André Mendonça bloqueia CPI: nega acesso a dados sobre morte de aliado de Daniel Vorcaro e fraudes do Banco Master
O ministro do STF André Mendonça criou um obstáculo direto para a Comissão Parlamentar de Inquérito (CPI) que investiga o Banco Master. Em decisão, ele negou o acesso da CPI a informações sigilosas relacionadas às fraudes do banco e, de forma mais sensível, a dados sobre a morte de Luiz Phillipi Mourão, figura ligada ao empresário Daniel Vorcaro. A recusa do ministro, que atendeu a um pedido da defesa de Vorcaro, interrompe um fluxo crucial de provas para os parlamentares, levantando questões sobre o alcance da investigação.
A morte de Luiz Phillipi Mourão, ocorrida em circunstâncias ainda não totalmente esclarecidas, é um ponto de tensão na apuração. Mourão era um aliado de Vorcaro, principal alvo da CPI que apura um suposto esquema de lavagem de dinheiro e gestão fraudulenta no Banco Master. A negativa de Mendonça impede que os deputados tenham acesso a documentos e informações que poderiam conectar os eventos, mantendo um véu sobre a relação entre o caso judicial e a investigação parlamentar.
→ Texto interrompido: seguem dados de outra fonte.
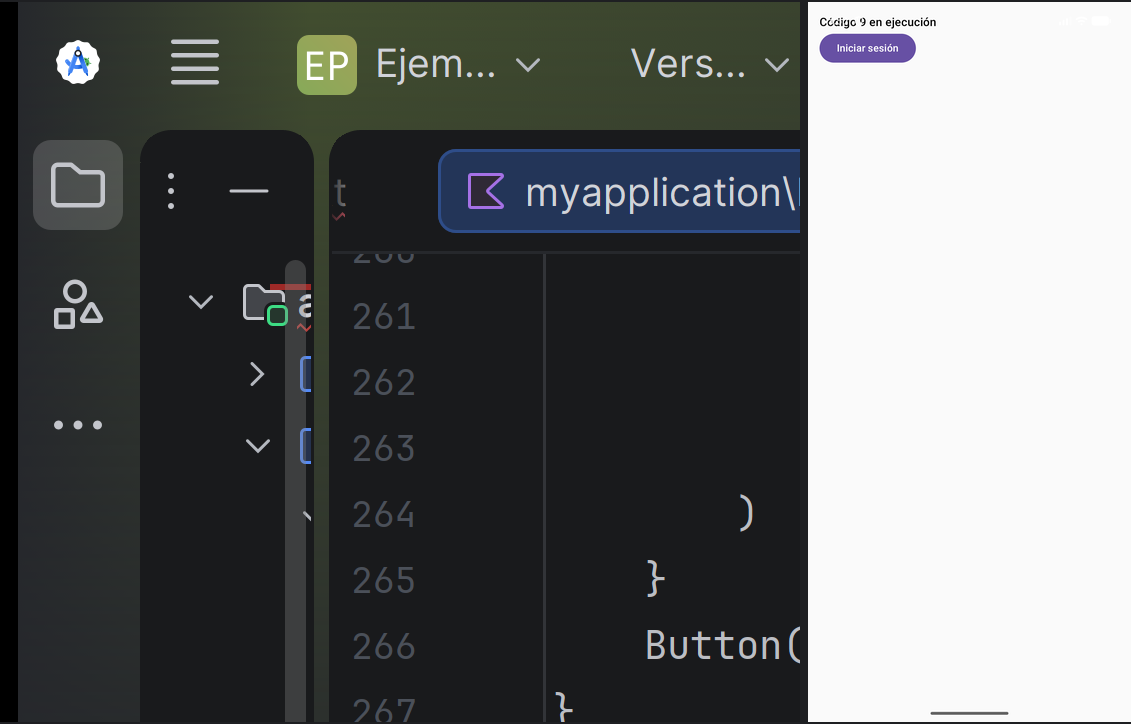Click the Kotlin file icon in tab
The width and height of the screenshot is (1131, 724).
coord(485,191)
A decisão judicial coloca a CPI do Banco Master sob forte pressão e escrutínio, limitando sua capacidade de cruzar dados e aprofundar as linhas de investigação que envolvem figuras-chave. O episódio sinaliza um conflito institucional entre o Poder Judiciário, na figura do STF, e o Legislativo, no exercício de seu poder de investigação. O bloqueio das informações mantém a morte de Mourão e suas possíveis conexões com as fraudes bancárias como um núcleo de mistério e disputa, com impacto direto no ritmo e no resultado final da CPI.